I have implemented LU Decomposition with help of CuSparse library in Cuda C. This code successfully work on the single GPU. Now, I want to implement it on Multi GPU platform. In that case, which library will helpful for implementation of LU Decomposition on Multi GPU ?
There is already an incomplete sparse LU in cuSparse, so it sounds like you implemented the complete version if you are telling the truth.
If so please answer these questions;
Did you implement partial-pivoting? If so what approach did you use?
Did you use the ‘left-looking’ or ‘right-looking’ method?
What pre-processing steps did you use to decrease the number of non-zeros in the result? AMD? COLAMD? HSL_M64?
Does your implementation support complex numbers?
Did you validate your implementation against a reference which is known to be correct? A good reference would be SuperLU or MATLAB.
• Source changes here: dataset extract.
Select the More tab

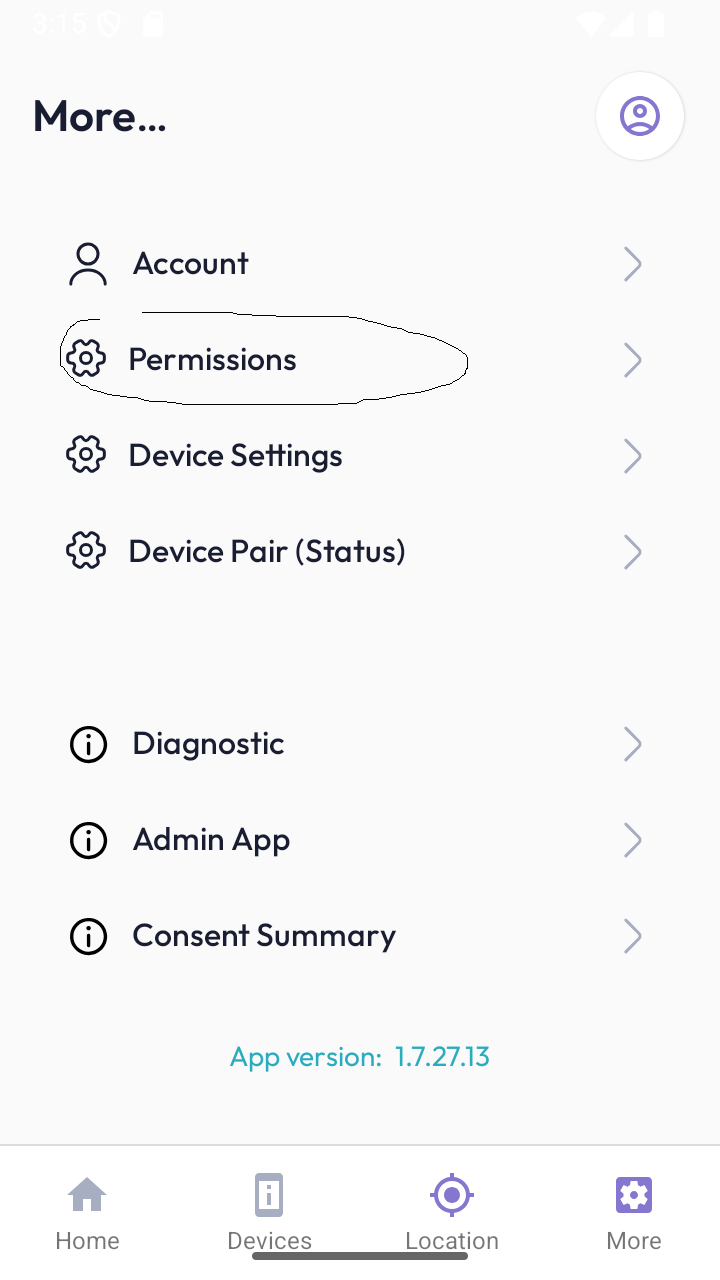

Did you add a thresholding input and the ability to determine when to pivot away from the diagonal?
Do you have an equilibrate step for the rows and columns to improve the condition of the matrix?
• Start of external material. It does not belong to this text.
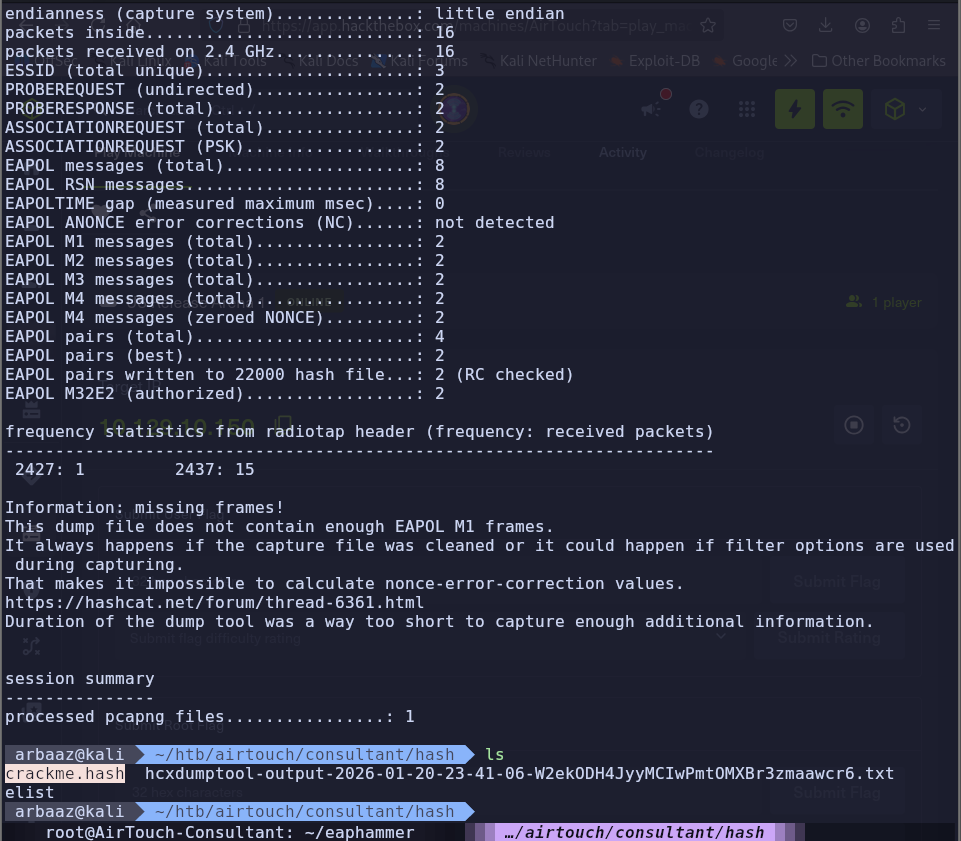Open the nine-dot apps grid

(747, 109)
How did you break down the workload into independent ordered chunks? Which graph algorithm did you use to break down the workload?
Do you have a symbolic pre-processing step, or did you find some way of dynamically pivoting through the main process and dynamically generating the new needed non-zero locations?
Are your results numerically stable when used to solve AX=B?
I have found that there is a great deal of fraud out there when it comes amateur GPU based sparse LU linear algebra sub-routines. Before you get too excited about your implementation compare your results again SuperLU for a large sparse matrix which has a higher condition number.